El que sea el primer gobierno, desde la dictadura, que no tenga mujeres en el ministerio, es solo una expresión de la gang (banda) que asalta al poder en Brasil: hombres blancos, adultos, machistas, involucrados, en su gran mayoría, en procesos de corrupción, con trayectoria políticas indefendibles.  Que el primer escándalo del gobierno Temer, con la revelación de grabaciones hechas entre ellos mismos, revele que el golpe fue tramado para buscar frenar las investigaciones de corrupción, con la caída de uno de los principales coordinadores del golpe y del gobierno Temer –Romero Jucá-, confirma el sentido inmediato del golpe. Todo esto después de que el principal coordinador del golpe, Eduardo Cunha, también fuera suspendido de su cargo de presidente de la Cámara de Diputados.
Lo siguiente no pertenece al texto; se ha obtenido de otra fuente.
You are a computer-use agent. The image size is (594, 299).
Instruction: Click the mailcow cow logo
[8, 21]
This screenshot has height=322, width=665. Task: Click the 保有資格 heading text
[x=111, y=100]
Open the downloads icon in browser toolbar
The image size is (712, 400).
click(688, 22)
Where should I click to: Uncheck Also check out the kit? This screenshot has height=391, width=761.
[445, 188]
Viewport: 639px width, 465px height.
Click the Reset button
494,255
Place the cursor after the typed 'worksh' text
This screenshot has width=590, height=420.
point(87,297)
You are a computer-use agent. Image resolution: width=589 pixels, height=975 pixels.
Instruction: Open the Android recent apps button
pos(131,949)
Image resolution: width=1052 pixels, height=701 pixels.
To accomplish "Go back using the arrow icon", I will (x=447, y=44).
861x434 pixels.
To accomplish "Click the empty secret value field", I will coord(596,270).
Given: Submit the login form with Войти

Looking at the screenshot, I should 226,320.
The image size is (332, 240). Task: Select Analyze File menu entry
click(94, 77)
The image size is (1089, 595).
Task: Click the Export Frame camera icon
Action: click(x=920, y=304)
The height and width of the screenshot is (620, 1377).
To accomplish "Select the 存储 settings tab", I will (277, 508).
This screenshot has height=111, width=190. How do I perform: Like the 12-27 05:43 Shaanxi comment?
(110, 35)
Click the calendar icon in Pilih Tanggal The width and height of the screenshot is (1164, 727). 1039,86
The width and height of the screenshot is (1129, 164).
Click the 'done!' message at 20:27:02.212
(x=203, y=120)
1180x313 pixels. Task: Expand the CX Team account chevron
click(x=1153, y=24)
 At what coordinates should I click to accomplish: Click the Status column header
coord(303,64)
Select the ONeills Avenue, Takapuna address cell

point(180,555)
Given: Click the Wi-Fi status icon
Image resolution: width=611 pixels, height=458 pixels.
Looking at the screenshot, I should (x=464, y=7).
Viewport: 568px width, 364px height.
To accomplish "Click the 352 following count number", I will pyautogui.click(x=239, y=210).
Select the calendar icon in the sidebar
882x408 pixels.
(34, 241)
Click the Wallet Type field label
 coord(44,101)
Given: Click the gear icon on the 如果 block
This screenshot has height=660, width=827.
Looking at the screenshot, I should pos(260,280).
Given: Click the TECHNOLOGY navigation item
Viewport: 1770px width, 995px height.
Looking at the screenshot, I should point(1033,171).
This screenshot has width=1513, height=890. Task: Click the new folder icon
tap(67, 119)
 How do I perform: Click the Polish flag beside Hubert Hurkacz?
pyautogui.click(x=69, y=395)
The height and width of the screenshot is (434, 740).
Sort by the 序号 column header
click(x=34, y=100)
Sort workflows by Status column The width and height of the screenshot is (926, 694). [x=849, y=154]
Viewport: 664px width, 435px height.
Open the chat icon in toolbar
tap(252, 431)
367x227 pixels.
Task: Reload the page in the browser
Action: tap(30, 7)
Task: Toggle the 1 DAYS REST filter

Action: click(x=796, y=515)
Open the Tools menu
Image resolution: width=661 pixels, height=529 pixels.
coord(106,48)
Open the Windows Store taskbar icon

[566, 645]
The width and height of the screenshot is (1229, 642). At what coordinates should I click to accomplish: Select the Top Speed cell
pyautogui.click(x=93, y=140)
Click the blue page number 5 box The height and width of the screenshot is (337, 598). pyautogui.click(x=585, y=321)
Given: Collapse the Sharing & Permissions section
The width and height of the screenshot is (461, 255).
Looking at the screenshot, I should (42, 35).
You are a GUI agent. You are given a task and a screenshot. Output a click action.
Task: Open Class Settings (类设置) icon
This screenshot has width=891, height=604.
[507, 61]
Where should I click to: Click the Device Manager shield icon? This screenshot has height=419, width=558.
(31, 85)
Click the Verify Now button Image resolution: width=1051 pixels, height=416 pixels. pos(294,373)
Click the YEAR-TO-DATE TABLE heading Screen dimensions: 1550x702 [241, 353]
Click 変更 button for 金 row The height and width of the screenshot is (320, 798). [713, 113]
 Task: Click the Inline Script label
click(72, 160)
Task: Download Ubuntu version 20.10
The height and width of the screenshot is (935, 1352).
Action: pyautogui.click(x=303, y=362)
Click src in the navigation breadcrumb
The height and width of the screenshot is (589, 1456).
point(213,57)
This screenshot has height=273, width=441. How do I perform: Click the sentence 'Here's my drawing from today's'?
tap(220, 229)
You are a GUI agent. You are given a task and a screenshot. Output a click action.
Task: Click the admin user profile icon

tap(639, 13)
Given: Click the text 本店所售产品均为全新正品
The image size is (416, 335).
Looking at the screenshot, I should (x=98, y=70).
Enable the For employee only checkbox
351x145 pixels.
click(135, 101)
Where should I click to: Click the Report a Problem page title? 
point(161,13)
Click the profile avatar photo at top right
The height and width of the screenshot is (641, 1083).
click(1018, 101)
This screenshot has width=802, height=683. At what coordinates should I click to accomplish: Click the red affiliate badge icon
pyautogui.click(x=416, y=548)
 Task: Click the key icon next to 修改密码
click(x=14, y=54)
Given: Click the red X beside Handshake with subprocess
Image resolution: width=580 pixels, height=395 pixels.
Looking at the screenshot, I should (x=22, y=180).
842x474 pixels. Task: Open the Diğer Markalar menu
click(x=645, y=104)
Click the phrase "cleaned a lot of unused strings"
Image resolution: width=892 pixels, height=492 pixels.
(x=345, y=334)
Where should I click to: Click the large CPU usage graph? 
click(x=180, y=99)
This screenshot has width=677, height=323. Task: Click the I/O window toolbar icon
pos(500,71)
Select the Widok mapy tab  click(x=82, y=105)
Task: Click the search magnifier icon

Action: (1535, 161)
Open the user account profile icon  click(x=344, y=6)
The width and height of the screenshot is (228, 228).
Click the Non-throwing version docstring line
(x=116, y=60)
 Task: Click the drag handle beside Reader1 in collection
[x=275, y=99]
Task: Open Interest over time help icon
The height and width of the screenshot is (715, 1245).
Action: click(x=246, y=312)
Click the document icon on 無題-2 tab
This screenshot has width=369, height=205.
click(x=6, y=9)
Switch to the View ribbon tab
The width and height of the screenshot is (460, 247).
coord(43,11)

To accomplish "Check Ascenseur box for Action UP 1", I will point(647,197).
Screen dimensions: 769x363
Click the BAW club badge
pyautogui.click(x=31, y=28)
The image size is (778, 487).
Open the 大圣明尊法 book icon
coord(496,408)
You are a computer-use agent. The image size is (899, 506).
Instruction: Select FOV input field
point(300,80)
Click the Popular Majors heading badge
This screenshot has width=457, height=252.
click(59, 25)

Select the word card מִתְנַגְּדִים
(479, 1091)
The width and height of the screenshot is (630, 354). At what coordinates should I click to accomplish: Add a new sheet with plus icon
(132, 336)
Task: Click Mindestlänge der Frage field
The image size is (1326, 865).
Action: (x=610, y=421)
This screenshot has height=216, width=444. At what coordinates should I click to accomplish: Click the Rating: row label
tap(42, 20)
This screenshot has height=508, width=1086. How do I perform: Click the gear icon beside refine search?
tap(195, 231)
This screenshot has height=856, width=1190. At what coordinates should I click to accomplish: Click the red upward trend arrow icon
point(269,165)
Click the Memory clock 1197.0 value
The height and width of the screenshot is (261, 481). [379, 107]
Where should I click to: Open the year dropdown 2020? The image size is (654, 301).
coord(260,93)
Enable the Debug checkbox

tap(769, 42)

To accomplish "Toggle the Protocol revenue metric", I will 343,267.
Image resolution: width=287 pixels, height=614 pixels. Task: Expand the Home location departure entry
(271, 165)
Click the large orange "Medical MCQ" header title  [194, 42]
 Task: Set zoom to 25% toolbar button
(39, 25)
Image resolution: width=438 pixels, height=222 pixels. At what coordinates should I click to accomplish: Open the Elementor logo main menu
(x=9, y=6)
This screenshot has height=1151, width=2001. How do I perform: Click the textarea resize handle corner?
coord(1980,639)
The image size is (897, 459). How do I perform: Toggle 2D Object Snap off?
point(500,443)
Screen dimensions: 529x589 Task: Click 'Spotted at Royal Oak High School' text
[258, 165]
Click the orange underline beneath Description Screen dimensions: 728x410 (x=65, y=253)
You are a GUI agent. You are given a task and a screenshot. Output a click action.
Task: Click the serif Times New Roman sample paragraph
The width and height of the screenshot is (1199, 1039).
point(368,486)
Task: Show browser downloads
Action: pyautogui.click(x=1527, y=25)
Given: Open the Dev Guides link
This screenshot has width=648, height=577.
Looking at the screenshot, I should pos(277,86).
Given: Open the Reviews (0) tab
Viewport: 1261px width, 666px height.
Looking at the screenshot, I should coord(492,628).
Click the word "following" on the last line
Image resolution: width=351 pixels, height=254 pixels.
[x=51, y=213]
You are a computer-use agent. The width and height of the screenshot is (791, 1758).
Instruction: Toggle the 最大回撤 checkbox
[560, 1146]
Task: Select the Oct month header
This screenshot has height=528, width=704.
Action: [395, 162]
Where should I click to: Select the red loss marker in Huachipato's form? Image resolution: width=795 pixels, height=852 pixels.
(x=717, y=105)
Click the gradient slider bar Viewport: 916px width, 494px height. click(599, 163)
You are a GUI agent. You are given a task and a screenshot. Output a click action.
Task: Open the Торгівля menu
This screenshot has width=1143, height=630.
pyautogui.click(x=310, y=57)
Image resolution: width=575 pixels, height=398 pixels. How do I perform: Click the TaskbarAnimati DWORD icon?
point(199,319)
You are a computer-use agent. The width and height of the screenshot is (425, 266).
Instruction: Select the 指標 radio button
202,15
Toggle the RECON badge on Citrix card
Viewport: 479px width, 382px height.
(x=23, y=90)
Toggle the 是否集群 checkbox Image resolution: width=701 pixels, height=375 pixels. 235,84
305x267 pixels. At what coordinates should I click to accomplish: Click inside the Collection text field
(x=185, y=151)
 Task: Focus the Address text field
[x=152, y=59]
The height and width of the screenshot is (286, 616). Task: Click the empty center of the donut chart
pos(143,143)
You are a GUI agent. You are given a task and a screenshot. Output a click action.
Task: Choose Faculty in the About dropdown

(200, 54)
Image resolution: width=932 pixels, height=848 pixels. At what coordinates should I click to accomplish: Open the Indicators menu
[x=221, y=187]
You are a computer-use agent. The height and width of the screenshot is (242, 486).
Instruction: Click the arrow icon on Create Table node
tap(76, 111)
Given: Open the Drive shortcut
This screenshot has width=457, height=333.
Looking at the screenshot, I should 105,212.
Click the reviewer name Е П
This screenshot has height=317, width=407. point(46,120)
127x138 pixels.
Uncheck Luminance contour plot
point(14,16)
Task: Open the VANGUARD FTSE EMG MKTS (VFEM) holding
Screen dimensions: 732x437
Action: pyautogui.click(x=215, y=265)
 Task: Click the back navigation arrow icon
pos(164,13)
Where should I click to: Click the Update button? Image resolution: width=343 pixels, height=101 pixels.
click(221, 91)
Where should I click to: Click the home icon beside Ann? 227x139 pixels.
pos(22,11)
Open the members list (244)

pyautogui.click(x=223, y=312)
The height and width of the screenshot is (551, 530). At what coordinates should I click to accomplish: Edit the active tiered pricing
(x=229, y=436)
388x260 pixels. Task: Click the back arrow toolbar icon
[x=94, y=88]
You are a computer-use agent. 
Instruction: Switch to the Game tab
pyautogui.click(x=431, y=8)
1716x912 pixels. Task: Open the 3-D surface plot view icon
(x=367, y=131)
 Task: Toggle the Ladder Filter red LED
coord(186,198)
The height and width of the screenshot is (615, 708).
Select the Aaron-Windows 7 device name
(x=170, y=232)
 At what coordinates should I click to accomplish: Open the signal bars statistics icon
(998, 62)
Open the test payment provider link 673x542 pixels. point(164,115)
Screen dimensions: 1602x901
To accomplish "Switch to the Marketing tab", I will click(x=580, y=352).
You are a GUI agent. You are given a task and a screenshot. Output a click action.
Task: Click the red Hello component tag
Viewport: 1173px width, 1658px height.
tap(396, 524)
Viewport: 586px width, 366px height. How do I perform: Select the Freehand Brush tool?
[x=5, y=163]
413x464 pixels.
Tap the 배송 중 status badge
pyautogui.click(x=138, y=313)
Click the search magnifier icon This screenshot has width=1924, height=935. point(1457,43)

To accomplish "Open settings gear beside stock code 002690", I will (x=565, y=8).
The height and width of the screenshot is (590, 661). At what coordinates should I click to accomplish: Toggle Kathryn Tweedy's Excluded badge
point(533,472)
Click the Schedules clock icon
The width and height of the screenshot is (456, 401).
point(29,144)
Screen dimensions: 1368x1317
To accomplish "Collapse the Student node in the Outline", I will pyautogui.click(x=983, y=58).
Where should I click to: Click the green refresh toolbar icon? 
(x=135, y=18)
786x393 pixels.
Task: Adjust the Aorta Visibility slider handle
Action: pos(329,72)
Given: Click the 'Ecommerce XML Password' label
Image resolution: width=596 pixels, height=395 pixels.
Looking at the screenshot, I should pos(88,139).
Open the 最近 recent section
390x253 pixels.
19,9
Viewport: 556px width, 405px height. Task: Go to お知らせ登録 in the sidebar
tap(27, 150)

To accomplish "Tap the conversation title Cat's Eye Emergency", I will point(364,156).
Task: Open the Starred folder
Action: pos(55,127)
Es realmente una gang aventurera, que se lanza al asalto al Estado, colocándose al servicio de los grandes empresarios, de EEUU, de los medios de información decadentes, para desalojar el PT del gobierno, buscar protegerse de los casos de corrupción en que están comprometidos y prestar un gran servicio a los grandes empresarios. Temer ya afirmó que no le importa la popularidad –que nunca tuvo, ni nunca tendrá–, cree que presta un servicio al país, “poniendo las cosas en su lugar”, es decir, todo al servicio del mercado.

Pero toda esa operación golpista, además de los rollos entre ellos mismos, como van revelando nuevas grabaciones, y del carácter profundamente antipopular, antidemocrático y  antinacional de las medidas que el gobierno va anunciando, encuentra su obstáculo mayor en la más grande ola de manifestaciones populares que Brasil jamás ha vivido.

Jóvenes, mujeres, movimientos musicales negros de las periferias, hinchadas del futbol, movimientos culturales – que han ocupado las instalaciones del ministerio de cultura en las 27 provincias del país -, entre tantos otros, copan diariamente las calles del país en marchas de denuncia del golpe, unificadas por el “Fuera Temer”. El mismo Temer se ha vuelto el hombre más odiado del país, no puede salir de su bunker en Brasilia, tuvo que huir de su casa en São Paulo, cercada por manifestantes populares y sus mismos vecinos. Hasta cuando fue al Congreso a presentar su plan de ajuste fiscal, fue abucheado con el coro de “golpista”.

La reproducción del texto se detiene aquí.